Viele der heutigen Neubauten bestehen aus dünnen tragenden Außenwänden und einem darauf montierten Wärmeverbundsystem. "Rund 80 Prozent der Neubauten erreichen die gesetzlich geforderten Energiewerte mithilfe einer Vorsatzschale aus Polystyrol", sagt Reimund Stewen, Vorstandsmitglied des Verbands Privater Bauherren (VPB). "Dieser Wandaufbau ist heute Standard." Problem nur: Diese speziellen Wärmedämmverbundsysteme sind in Verruf geraten, da sie schneller als bislang vermutet Feuer fangen können. "Wenn Polystyrol brennt, dann schwelt es großflächig, schmilzt und tropft von der Fassade", sagt Bausachverständiger Stewen. "Dieses flüssige Material behindert die Feuerwehr beim Löschen und die Bewohner beim Verlassen der Brandstelle."

Außerdem, und das ist ebenso problematisch, setzt das brennende Material chemische Verbindungen frei, die Fachleute als extrem giftig einstufen. "Der private Bauherr kann wenig tun, zumal, wenn er beim Schlüsselfertiganbieter kauft. Und das ist heute üblich, denn viele Kommunen vergeben Baugrund nur noch an solche Entwickler", sagt Stewen. "Der Bauträger bietet in der Regel die preiswerteste Lösung an, und die besteht nun einmal aus 17,5 Zentimeter dickem Kalksandsteinmauerwerk mit einer zwölf bis 20 Zentimeter dicken Vorsatzschale aus Polystyrol." Andere Systeme seien meist nicht vorgesehen. Wenn der Bauherr eine Alternative suche, müsse er individuell planen, und das sei oft die Ausnahme.

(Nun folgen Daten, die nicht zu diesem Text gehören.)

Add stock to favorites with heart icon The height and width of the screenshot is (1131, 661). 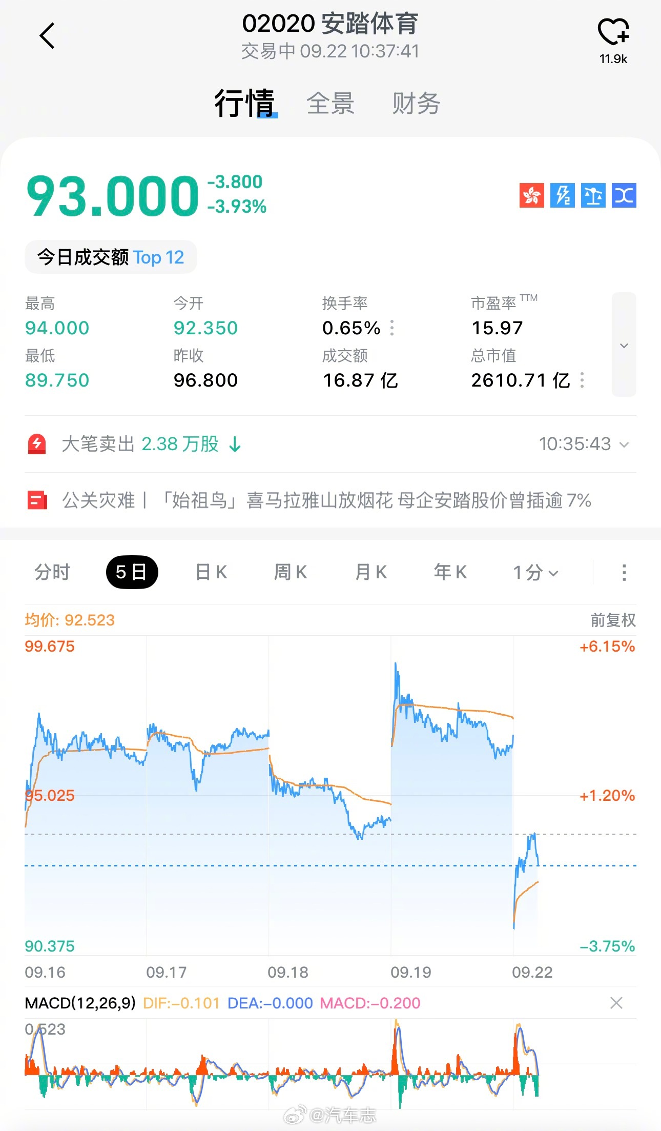(613, 32)
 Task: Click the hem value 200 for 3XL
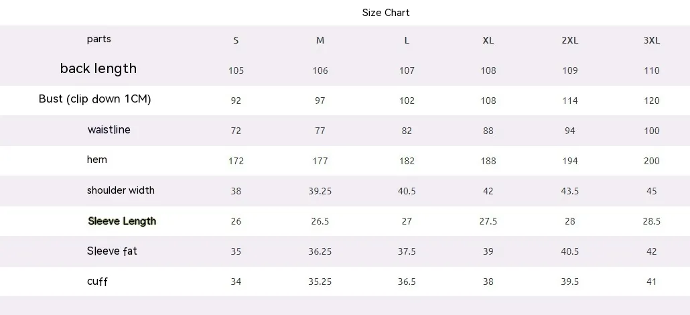[x=652, y=161]

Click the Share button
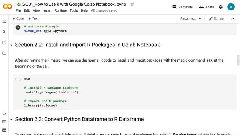click(x=207, y=7)
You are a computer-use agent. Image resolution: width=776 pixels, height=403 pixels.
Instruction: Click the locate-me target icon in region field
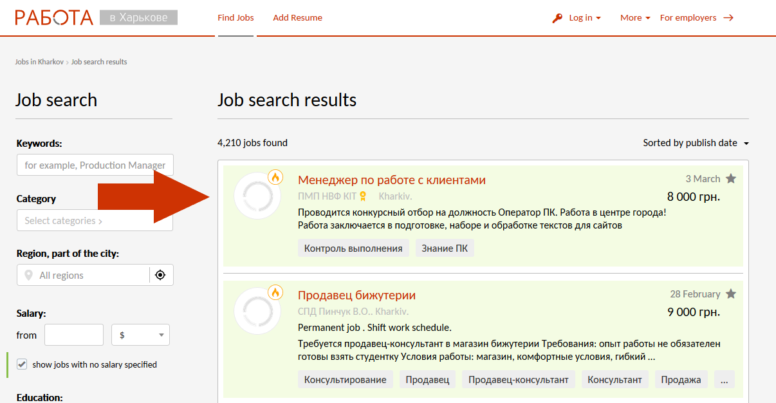tap(160, 276)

Nach Einschätzung des Verbands Privater Bauherren ließe sich die Gefahr durch bestimmte Sonderbauteile jedoch reduzieren. Dabei handelt es sich um etwa zehn Zentimeter breite Streifen aus Mineralwolle, die oberhalb von Türen und Fenstern in die Wärmedämmung eingebaut werden. "Dadurch soll das Eindringen des Feuers in die Polystyrolschale verhindert werden", sagt Stewen. Er gibt aber gleichzeitig zu bedenken: "Diese Bauteile sind im Einfamilienhaus brandschutztechnisch nicht vorgeschrieben. Schlüsselfertiganbieter müssen sie deshalb auch nicht einbauen. Käufer, die sie dennoch haben wollen, bezahlen dafür zusätzlich etwa 5000 Euro pro Haus."

Auch wenn das Wärmedämmverbundsystem aus Polystyrol heute üblich ist, so gibt es doch Alternativen, die in Herstellung, Dauerhaftigkeit und Entsorgung besser dastehen als das gängige Material. Zum Beispiel andere, weniger schnell brennende und in ihren Ausdünstungen nicht so giftige Wärmedämmungen wie etwa Mineralwolle.

Auf einen Punkt sollte jeder Bauherr und Käufer eines schlüsselfertigen Objekts bestehen: den zweiten Fluchtweg. Er ist in den meisten Landesbauordnungen vorgeschrieben, wird aber nach Erfahrung des VPB oft ignoriert. "Wenn es brennt, sind die Treppenhäuser schnell verqualmt", warnt Stewen. Zuflucht und Rettung könne ein Fenster oder Balkon zur Straße hin bieten. Auch im Dach sollte ein entsprechend großes Fenster zur Straße hin vorgesehen werden, damit Bewohner im Notfall von der Feuerwehr hier geborgen werden können. Aus dem Keller sollten sich die Bewohner über eine Außentreppe oder einen ausreichend großen Kellerlichtschacht retten können.

"Wir Bauherrenberater sind immer wieder überrascht, wie wenig viele über Wandaufbauten, Baustoffe oder Fluchtwege wissen", sagt der Bausachverständige. Auch Brandmelder fehlten in vielen Neubauten. Stewen rät: "Jeder sollte sich so umfassend beraten lassen wie zum Beispiel beim Kauf eines ungleich preiswerteren Autos."